─── Excerpted data

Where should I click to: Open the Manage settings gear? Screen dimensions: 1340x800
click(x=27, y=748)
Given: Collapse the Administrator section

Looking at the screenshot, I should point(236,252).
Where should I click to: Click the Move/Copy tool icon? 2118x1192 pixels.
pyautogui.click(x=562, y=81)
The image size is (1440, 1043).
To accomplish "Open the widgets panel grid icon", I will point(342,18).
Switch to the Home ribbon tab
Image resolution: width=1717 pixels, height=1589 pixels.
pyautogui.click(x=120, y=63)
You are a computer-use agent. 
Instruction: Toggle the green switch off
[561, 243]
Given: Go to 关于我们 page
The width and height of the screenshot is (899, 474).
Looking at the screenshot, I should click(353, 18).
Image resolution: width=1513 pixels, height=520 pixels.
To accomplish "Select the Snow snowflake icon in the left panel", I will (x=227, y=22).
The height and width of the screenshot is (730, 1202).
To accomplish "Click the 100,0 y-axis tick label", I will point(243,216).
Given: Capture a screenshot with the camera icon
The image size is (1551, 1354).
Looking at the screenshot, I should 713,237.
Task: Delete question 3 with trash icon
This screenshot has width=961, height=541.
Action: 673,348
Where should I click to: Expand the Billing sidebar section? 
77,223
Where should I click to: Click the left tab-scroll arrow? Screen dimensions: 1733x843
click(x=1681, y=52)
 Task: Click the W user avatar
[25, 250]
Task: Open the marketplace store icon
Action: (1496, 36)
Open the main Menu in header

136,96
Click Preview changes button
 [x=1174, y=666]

──────

Every entry must be set down exactly, with nothing left out.

→ **Solution below**
Where should I click to: Open the Manage settings gear? Screen dimensions: 1340x800
click(x=27, y=748)
Given: Collapse the Administrator section

Looking at the screenshot, I should point(236,252).
Where should I click to: Click the Move/Copy tool icon? 2118x1192 pixels.
pyautogui.click(x=562, y=81)
The image size is (1440, 1043).
To accomplish "Open the widgets panel grid icon", I will point(342,18).
Switch to the Home ribbon tab
Image resolution: width=1717 pixels, height=1589 pixels.
pyautogui.click(x=120, y=63)
You are a computer-use agent. 
Instruction: Toggle the green switch off
[561, 243]
Given: Go to 关于我们 page
The width and height of the screenshot is (899, 474).
Looking at the screenshot, I should click(353, 18).
Image resolution: width=1513 pixels, height=520 pixels.
To accomplish "Select the Snow snowflake icon in the left panel", I will (x=227, y=22).
The height and width of the screenshot is (730, 1202).
To accomplish "Click the 100,0 y-axis tick label", I will point(243,216).
Given: Capture a screenshot with the camera icon
The image size is (1551, 1354).
Looking at the screenshot, I should 713,237.
Task: Delete question 3 with trash icon
This screenshot has width=961, height=541.
Action: 673,348
Where should I click to: Expand the Billing sidebar section? 
77,223
Where should I click to: Click the left tab-scroll arrow? Screen dimensions: 1733x843
click(x=1681, y=52)
 Task: Click the W user avatar
[25, 250]
Task: Open the marketplace store icon
Action: (1496, 36)
Open the main Menu in header

136,96
Click Preview changes button
 [x=1174, y=666]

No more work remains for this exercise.